緊急事態宣言の対象拡大「いつまで我慢すれば」
止まらぬ感染に諦め顔、東京パラリンピックの開催に懸念
かつてない勢いで新型コロナウイルスの感染が拡大し、緊急事態宣言の適用対象が首都圏3県と大阪府に拡大される。「いつまで我慢すれば」。市民らは30日、ため息を漏らすとともに、宣言下で開幕する東京パラリンピックを懸念した。

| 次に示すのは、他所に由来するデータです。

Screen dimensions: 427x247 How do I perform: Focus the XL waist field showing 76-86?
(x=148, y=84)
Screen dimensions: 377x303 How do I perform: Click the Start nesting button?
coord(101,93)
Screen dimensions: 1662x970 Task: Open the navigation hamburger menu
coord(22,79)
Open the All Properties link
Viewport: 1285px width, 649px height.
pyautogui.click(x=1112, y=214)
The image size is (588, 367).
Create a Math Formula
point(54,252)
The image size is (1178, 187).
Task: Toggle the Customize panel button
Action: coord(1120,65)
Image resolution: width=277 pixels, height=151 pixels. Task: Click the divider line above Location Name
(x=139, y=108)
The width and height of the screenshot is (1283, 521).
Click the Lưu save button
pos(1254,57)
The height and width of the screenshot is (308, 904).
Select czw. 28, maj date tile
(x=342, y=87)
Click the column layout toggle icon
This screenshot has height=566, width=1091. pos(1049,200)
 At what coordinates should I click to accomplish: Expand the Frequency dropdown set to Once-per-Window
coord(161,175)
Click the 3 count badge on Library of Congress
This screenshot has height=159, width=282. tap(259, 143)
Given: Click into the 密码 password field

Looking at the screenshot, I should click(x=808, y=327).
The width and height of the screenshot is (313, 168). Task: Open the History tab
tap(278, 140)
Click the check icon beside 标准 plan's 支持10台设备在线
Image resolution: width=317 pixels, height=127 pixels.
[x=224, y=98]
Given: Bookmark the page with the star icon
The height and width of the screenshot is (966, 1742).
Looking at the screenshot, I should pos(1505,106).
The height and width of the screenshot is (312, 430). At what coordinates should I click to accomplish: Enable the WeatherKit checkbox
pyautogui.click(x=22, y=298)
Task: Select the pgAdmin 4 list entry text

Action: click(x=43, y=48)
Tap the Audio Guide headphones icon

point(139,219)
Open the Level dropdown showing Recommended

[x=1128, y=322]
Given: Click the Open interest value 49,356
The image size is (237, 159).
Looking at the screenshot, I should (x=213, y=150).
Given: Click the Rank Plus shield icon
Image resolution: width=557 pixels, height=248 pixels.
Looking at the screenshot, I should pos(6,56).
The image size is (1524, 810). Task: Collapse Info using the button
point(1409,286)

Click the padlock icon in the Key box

「もう慣れました」。千葉県船橋市のJR船橋駅北口で、同県東金市の男子大学生(18)はこう話した。「宣言で感染者は少し減るかもしれないが、また増えるんじゃないんですか」と諦めた口調だ。
飲食店がひしめく同駅近くの路地裏では、昼間から一部の店で酒の注文が飛び交う。「串かつでんがな船橋店」従業員の東山大佑さん(37)は、周囲に目をやりつつ、「うちは政府の要請に従うが、この辺は摘発が緩い」と語気を強めた。
荒川を挟み東京都に隣接する埼玉県川口市。JR川口駅近くの串揚げ店「がむしゃら」のオーナー佐藤哲也さん(56)は「これだけ感染者が増えちゃうとしょうがない」と冷静に受け止める一方、「店への制限だけで意味があるのか」と疑問も口にした。
仕事で都内に行くこともあるという30代の男性は、3度目となる宣言に「いつまで我慢すればいいのか。きりがない」とぶちまけた。
東京都新宿区の国立競技場近くでは、病院を訪れた渋谷区の主婦(75)が「ここまできたらやるしかない。アスリートの努力を応援したい」と東京五輪の競技続行に理解を示す一方、パラリンピックについては「本当にやれるのか」と心配そうに語った。